A part of the appeal of spy films is watching agents live the high life. They live the life we’d all like to live. With the exception of ‘saving the world’ their lives have very few consequences. They are always in the most glamorous places, with the most glamorous people and, of course, doing the most glamorous things with little regard for the price they may have to pay – both emotionally and financially. Unlike real life, an agent is never short on cash, or seen sweating over the outcome of a roll of a dice or a spin of the wheel in a casino (an enemy agent may, but not the hero). An secret agent’s rent is always up to date and the phone company is never chasing him over a delinquent payment. I assume these everyday expenses are picked by the agency.
A secret agent always has an excellent wardrobe. No ‘off the rack’ shopping for them, male or female. The clothes are always tailored impeccably, even if they will date badly in years to come (the baby blue towelling jumpsuit the Sean Connery wore in Goldfinger springs to mind).
So they look good and aren’t encumbered with the burdens that everyday people encounter. Sure they may have to disarm a nuclear weapon in ten seconds but how often do those situations arise? Not very often. This leaves our operatives with plenty of leisure time. How do they chose to use that time? By indulging in all manner of vices.
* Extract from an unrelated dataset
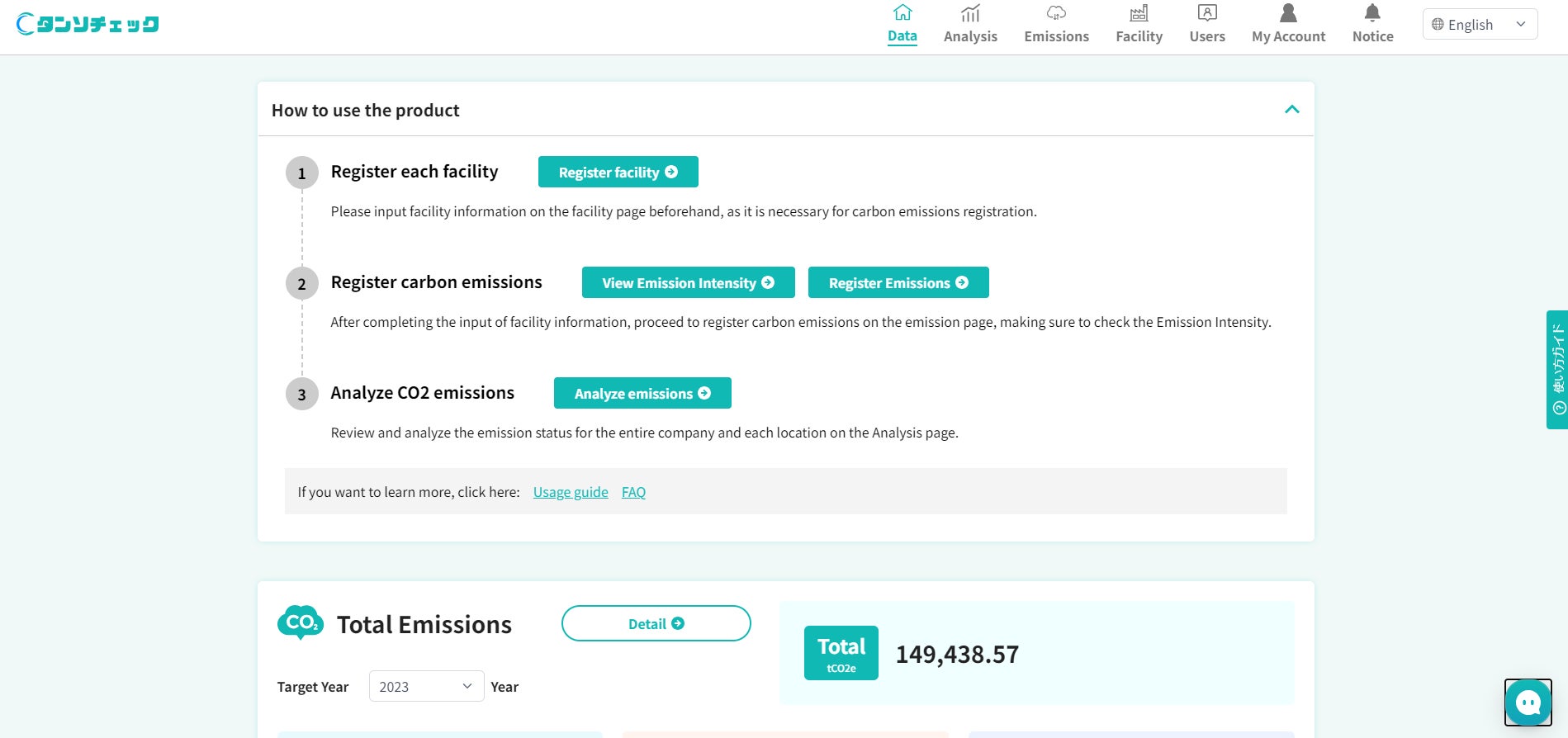This screenshot has height=738, width=1568.
Task: Open the chat support bubble
Action: point(1528,703)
Now back in the sixties and seventies these vices were seen as the height of sophistication. They were notches on your gun belt. A good spy would smoke at least two packs a day, down a good bottle of scotch, and then go to bed with a beautiful, willing sexual partner.
While drinking and sex are still socially acceptable (well maybe not in the main street – but you know what I mean), smoking is now particularly scorned upon. Now it is not the purpose of this blog to condone smoking in any way, but obviously it is a motif than runs heavily throughout espionage movies, particularly in the sixties, and one that bears further investigation. First some examples.
Smoking scenes in espionage movies:
• In You Only Live Twice James Bond (Sean Connery) has finally been captured by his nemesis, Ernst Stavro Blofeld. Locked down in Blofeld’s impregnable control room, Bond asks for a cigarette. Blofeld insists that “… it won’t be the nicotine that kills you!” Bond takes a drag and counts to three. The cigarette houses a tiny rocket which kills one of the guards, giving Bond the opportunity to attempt to escape. He fails.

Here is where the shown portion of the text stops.